With the widespread adoption of AI in the Australian Public Sector, ensuring privacy compliance is an essential element in driving safe, responsible and effective use of AI. The Digital Transformation Agency has established requirements for transparency statements regarding the use of AI.

References:
Top five trends for Australian Government legal practice in 2026, Automated decision making and public reporting lessons for government agencies

Tell Us Once

The Regulatory Reform Omnibus Act 2025 (Cth) supports a ‘tell us once’ approach to the sharing and use of information by various Australian Government agencies.  The reforms enhance the accuracy of personal information held by agencies and authorise sharing under the Privacy Act 1988 (APP 6.2(b)).

Reference: Top five trends for Australian Government legal practice in 2026

Privacy and Cybersecurity

Recent data breaches have shone a spotlight on the role of cybersecurity in protecting personal information. Reasonable steps to ensure the security of personal information under APP 11 include both technical and organisational measures.

References: Privacy and Other Legislation Amendment Act 2024 (Cth), The Privacy Law Reforms finally passed in 2024 set the priorities for 2025

Automated Decision Making (ADM) and Privacy

The Privacy and Other Legislation Amendment Act 2024 (Cth) includes new ADM transparency requirements scheduled to commence on 10 December 2026, obliging APP entities to disclose in their privacy policies when a computer program makes (or substantially shapes) decisions that significantly affect individuals, including the types of personal information and decisions involved.

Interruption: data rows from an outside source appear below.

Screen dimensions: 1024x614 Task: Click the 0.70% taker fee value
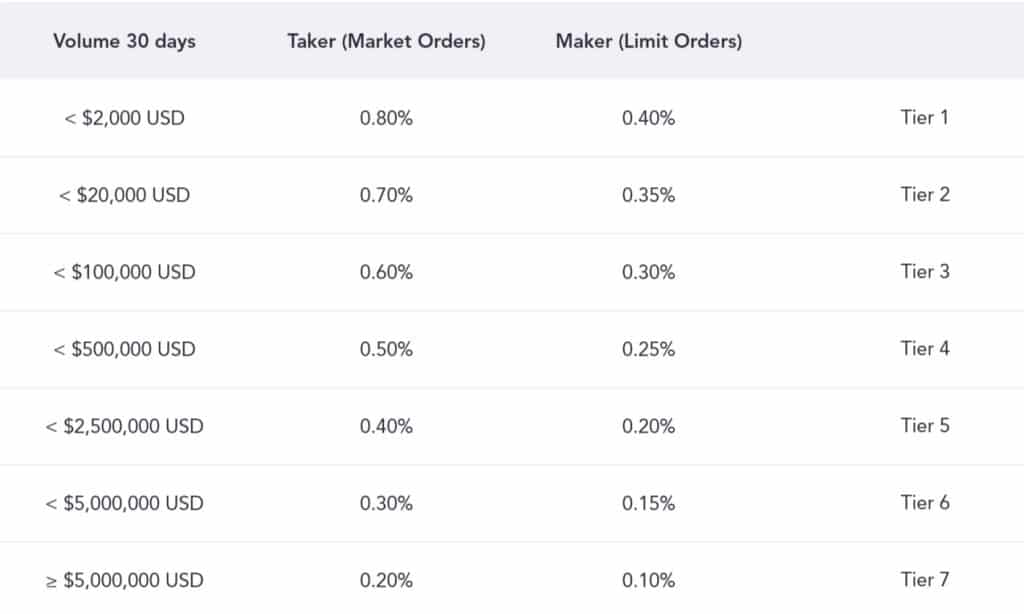pos(386,195)
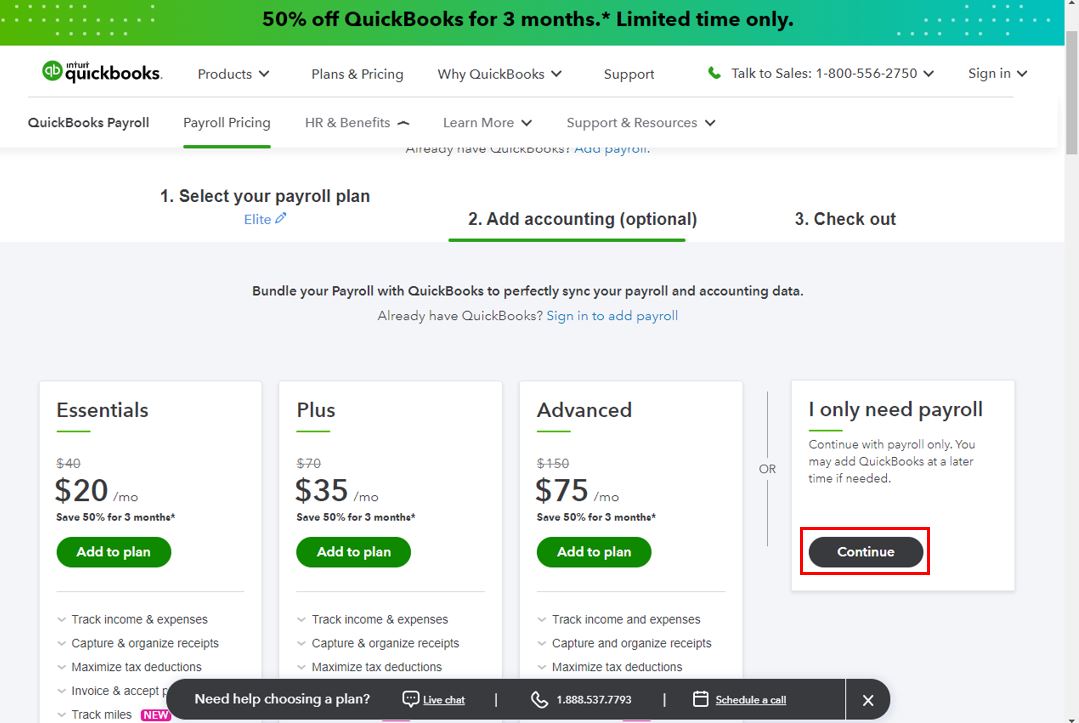Screen dimensions: 1079x723
Task: Follow the Sign in to add payroll link
Action: tap(612, 316)
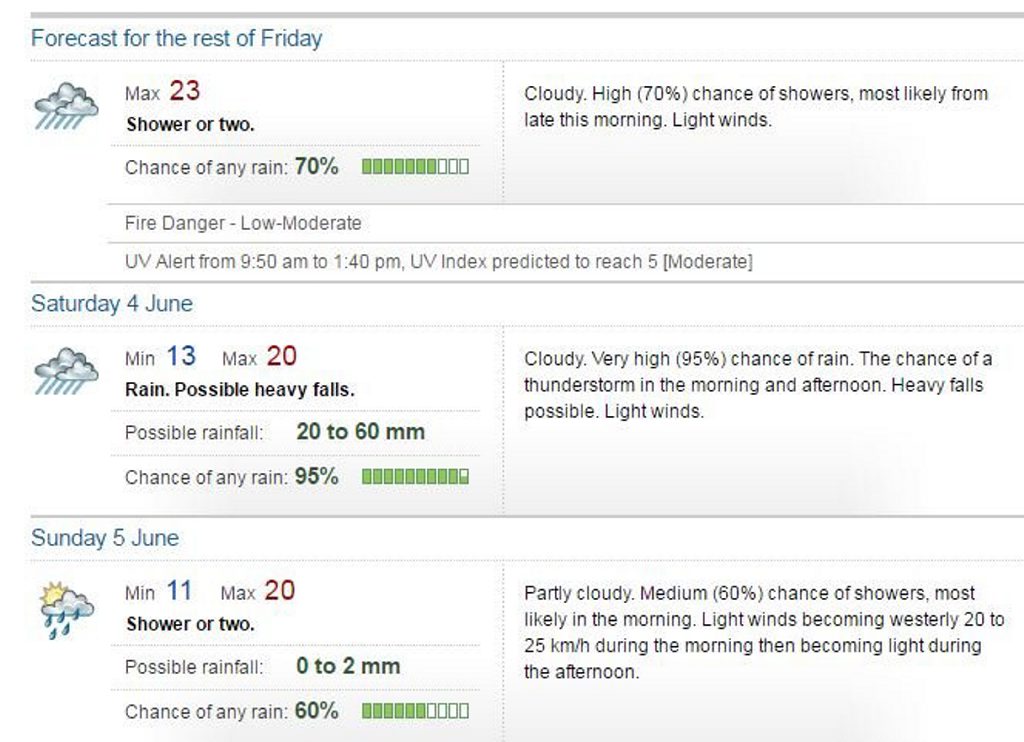The width and height of the screenshot is (1024, 742).
Task: Click the Fire Danger Low-Moderate line
Action: pyautogui.click(x=243, y=223)
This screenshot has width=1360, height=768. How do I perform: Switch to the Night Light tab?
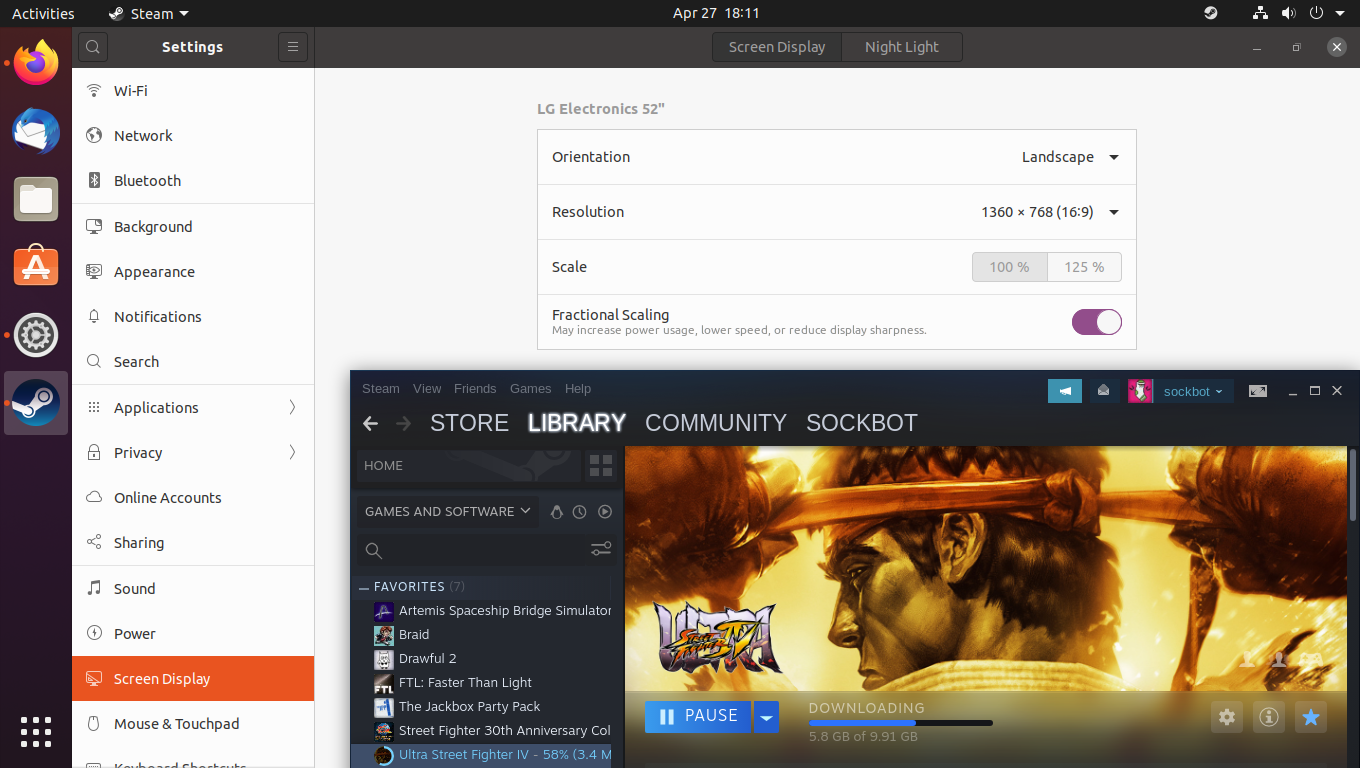tap(901, 46)
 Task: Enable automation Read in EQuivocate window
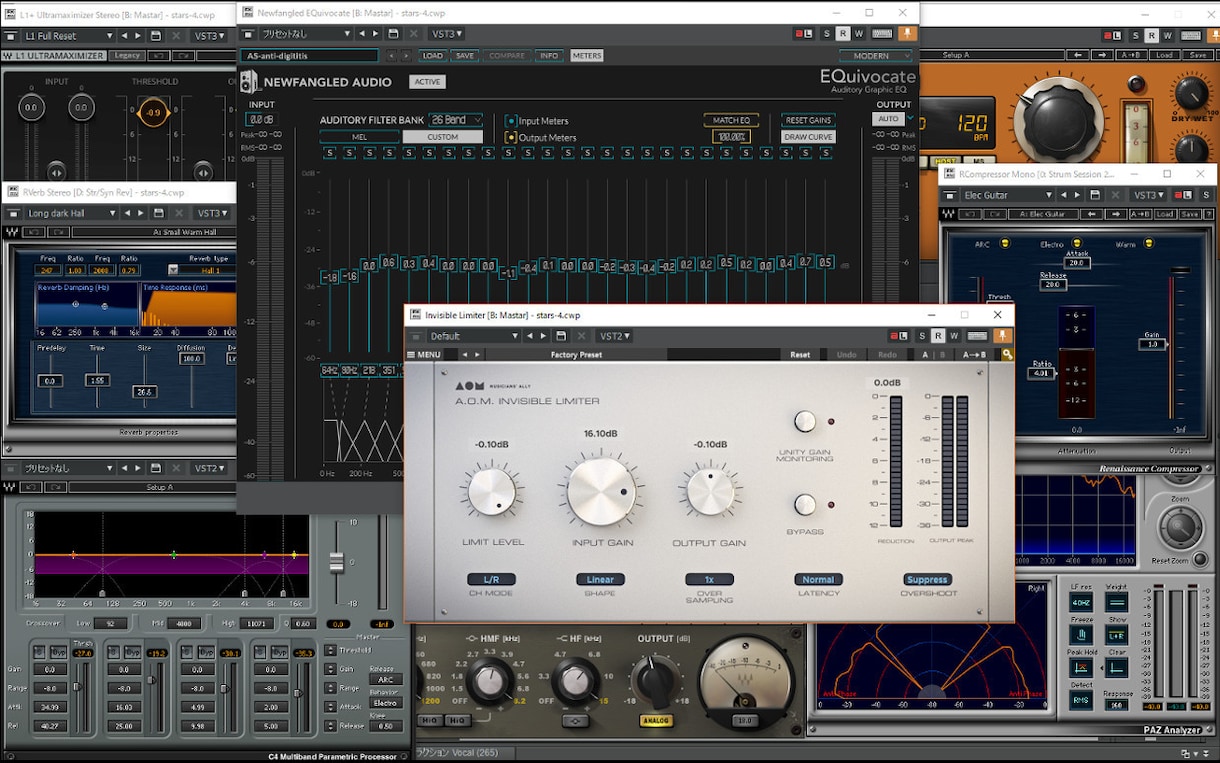tap(843, 34)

Agencies should also review their Information Publication Scheme ADM descriptions to ensure they are consistent with ADM disclosures made in privacy policies.

Reference: Automated decision making and public reporting lessons for government agencies

Uplifting privacy awareness

Safeguarding privacy cannot be achieved by the Privacy team alone. Agency wide understanding supports consistent implementation of good privacy practice. Privacy Awareness Week is the perfect time to hold training and uplift awareness.